Exercise details:
In the records below, some lines contain "Given"; state the number of such lines and nothing else.
#### Input for this task
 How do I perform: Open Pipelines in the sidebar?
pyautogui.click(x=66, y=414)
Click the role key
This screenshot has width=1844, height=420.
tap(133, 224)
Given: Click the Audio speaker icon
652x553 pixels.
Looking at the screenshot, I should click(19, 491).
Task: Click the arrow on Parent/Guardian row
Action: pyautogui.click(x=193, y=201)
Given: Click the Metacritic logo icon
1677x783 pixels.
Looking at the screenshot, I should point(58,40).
########
#### Input for this task
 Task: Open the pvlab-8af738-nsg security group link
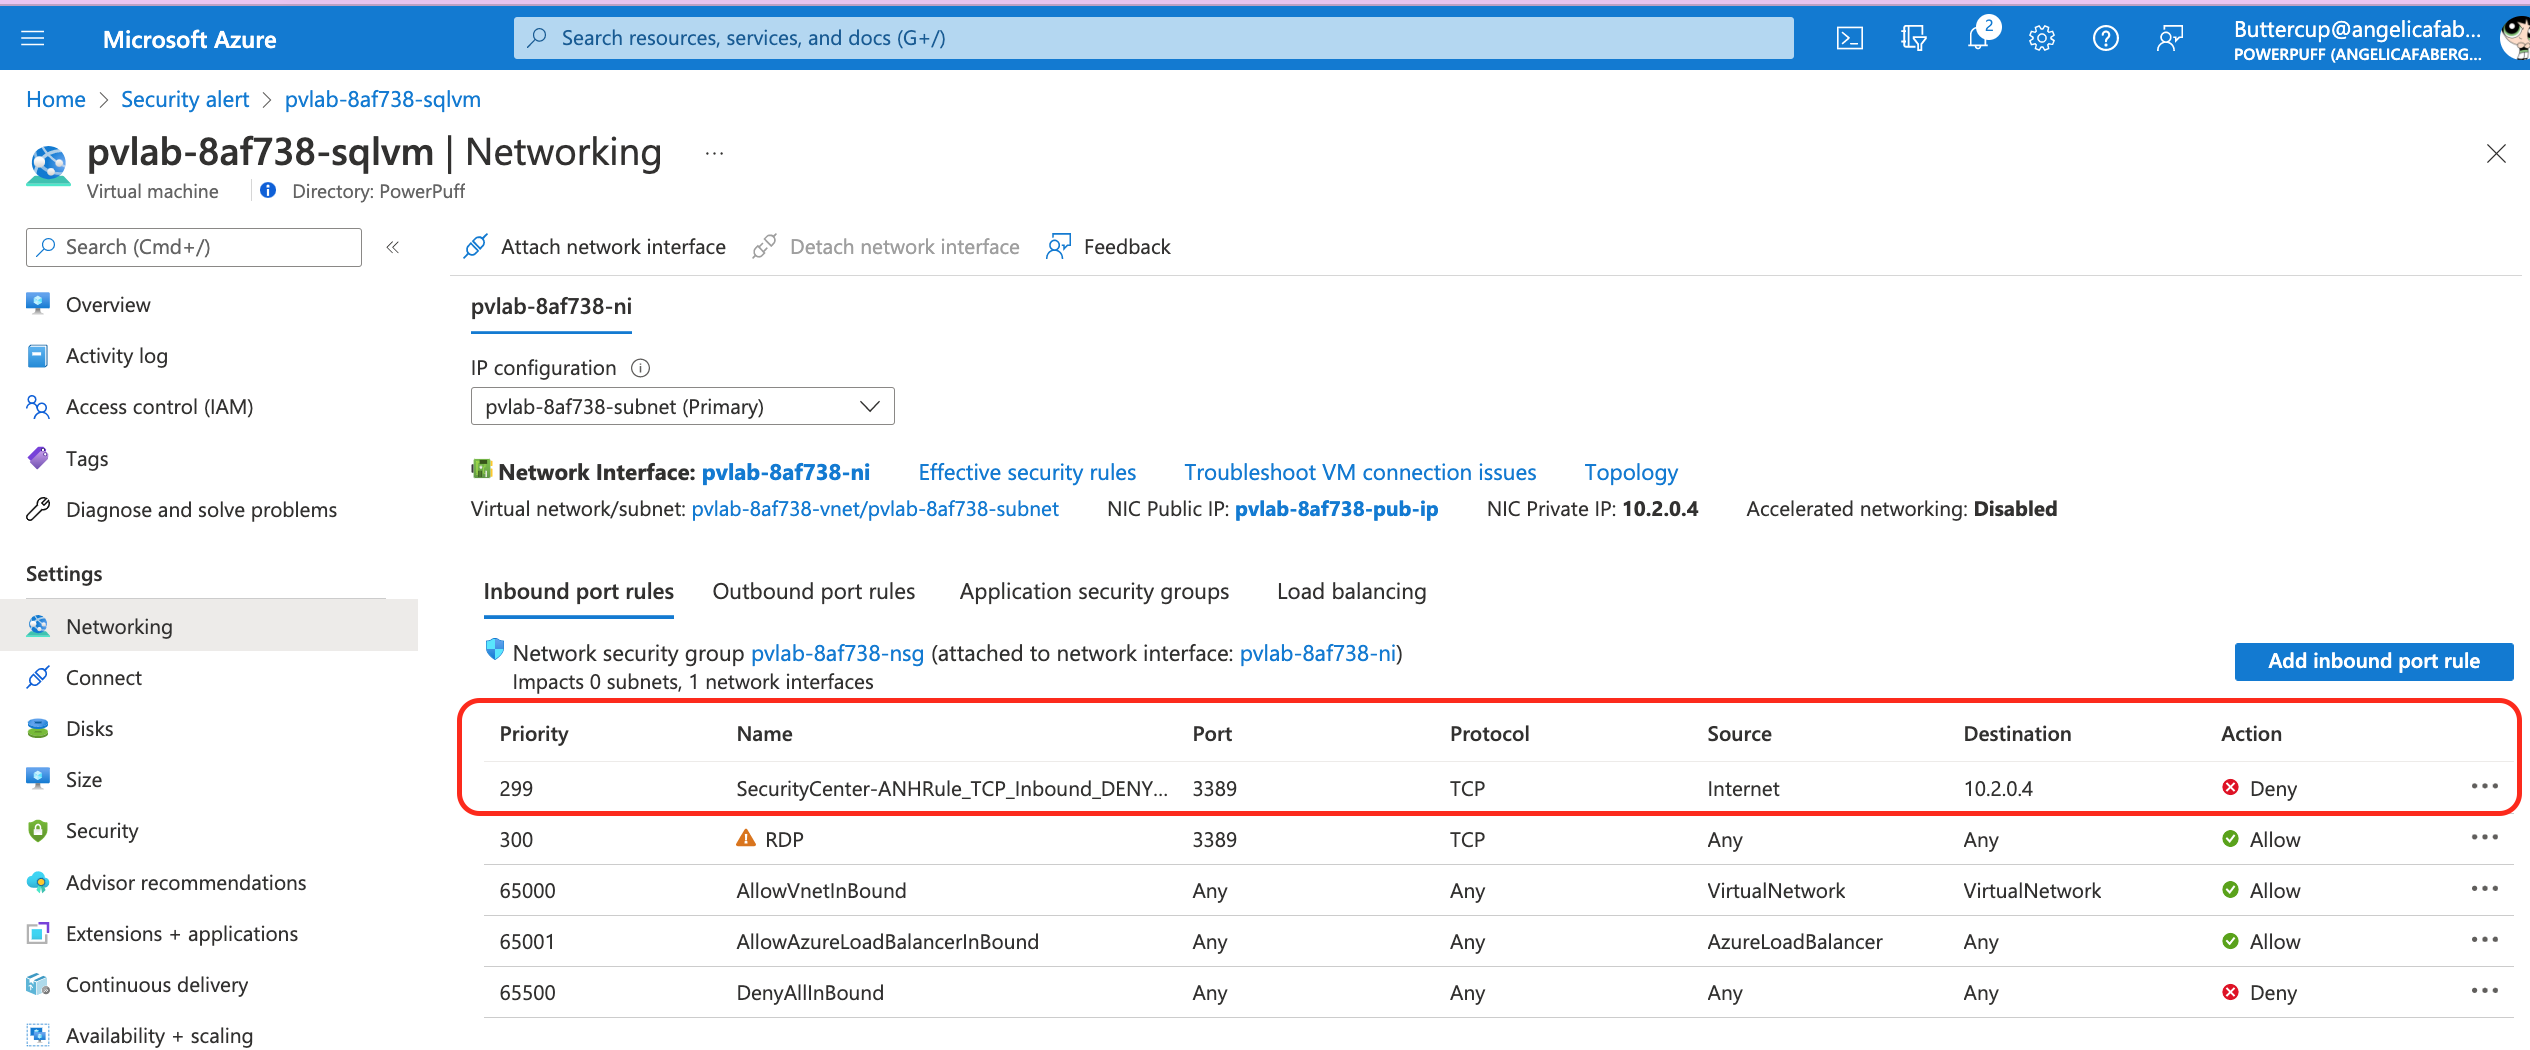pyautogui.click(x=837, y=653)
########
Exercise output:
2